Prompt:
Everything from the line containing "How do I perform: Open" through the last line of the records below should be printed exactly, please, and nothing else.

Data under study:

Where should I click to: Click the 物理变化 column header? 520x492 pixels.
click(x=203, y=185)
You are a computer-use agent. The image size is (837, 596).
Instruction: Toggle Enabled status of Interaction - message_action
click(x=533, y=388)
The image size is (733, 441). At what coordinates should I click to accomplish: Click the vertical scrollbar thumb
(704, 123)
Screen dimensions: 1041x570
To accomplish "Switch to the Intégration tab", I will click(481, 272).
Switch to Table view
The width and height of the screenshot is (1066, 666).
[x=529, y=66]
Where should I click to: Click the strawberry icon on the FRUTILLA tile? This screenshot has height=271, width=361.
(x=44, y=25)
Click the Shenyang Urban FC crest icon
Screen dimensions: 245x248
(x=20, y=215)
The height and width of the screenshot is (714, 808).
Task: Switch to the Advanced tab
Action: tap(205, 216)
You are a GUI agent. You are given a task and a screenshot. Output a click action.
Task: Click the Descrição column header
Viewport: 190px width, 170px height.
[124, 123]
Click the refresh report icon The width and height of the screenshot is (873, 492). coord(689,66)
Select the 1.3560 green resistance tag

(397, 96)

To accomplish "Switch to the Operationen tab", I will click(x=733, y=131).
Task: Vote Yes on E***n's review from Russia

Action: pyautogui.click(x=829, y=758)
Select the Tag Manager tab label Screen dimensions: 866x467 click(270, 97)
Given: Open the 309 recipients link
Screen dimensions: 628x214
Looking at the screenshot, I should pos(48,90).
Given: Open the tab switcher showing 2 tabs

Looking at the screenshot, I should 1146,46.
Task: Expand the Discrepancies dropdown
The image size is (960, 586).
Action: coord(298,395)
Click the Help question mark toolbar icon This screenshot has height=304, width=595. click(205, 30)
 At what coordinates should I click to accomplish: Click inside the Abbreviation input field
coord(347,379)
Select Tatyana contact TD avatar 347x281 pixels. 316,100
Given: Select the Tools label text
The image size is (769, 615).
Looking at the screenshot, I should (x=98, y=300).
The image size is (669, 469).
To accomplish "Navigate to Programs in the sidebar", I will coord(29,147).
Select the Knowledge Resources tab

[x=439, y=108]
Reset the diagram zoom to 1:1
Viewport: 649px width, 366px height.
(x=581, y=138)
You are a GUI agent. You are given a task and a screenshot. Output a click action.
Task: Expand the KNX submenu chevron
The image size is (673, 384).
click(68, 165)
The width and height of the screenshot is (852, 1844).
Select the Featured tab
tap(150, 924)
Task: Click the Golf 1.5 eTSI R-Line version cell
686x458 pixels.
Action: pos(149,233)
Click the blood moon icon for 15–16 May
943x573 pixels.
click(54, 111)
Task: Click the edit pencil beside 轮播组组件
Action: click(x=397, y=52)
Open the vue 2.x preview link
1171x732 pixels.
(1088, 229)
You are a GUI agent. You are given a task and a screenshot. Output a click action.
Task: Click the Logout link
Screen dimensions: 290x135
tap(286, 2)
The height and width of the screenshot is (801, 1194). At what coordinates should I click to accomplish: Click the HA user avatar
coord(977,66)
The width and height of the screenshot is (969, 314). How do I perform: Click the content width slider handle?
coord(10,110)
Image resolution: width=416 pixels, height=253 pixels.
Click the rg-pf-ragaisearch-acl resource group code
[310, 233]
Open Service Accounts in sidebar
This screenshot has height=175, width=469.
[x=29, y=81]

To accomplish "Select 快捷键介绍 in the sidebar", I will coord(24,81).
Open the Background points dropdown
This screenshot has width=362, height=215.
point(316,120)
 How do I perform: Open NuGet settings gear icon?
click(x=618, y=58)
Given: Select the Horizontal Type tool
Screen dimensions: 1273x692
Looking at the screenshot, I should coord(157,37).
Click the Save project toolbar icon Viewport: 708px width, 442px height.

Solved exercise:
 How do I perform: Open NuGet settings gear icon?
click(x=618, y=58)
Given: Select the Horizontal Type tool
Screen dimensions: 1273x692
Looking at the screenshot, I should coord(157,37).
Click the Save project toolbar icon Viewport: 708px width, 442px height.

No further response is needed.